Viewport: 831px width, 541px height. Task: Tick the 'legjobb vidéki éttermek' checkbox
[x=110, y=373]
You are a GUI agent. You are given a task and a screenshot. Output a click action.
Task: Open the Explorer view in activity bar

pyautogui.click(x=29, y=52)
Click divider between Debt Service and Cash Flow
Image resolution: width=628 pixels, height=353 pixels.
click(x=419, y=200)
____________
EXERCISE REQUIREMENTS -
The response should consist only of the lines running from the one that contains "You are a GUI" through the end of the material, repeated exactly.

SOLUTION TO THIS PROBLEM -
You are a GUI agent. You are given a task and a screenshot. Output a click action.
Task: Open the Explorer view in activity bar

pyautogui.click(x=29, y=52)
Click divider between Debt Service and Cash Flow
Image resolution: width=628 pixels, height=353 pixels.
click(x=419, y=200)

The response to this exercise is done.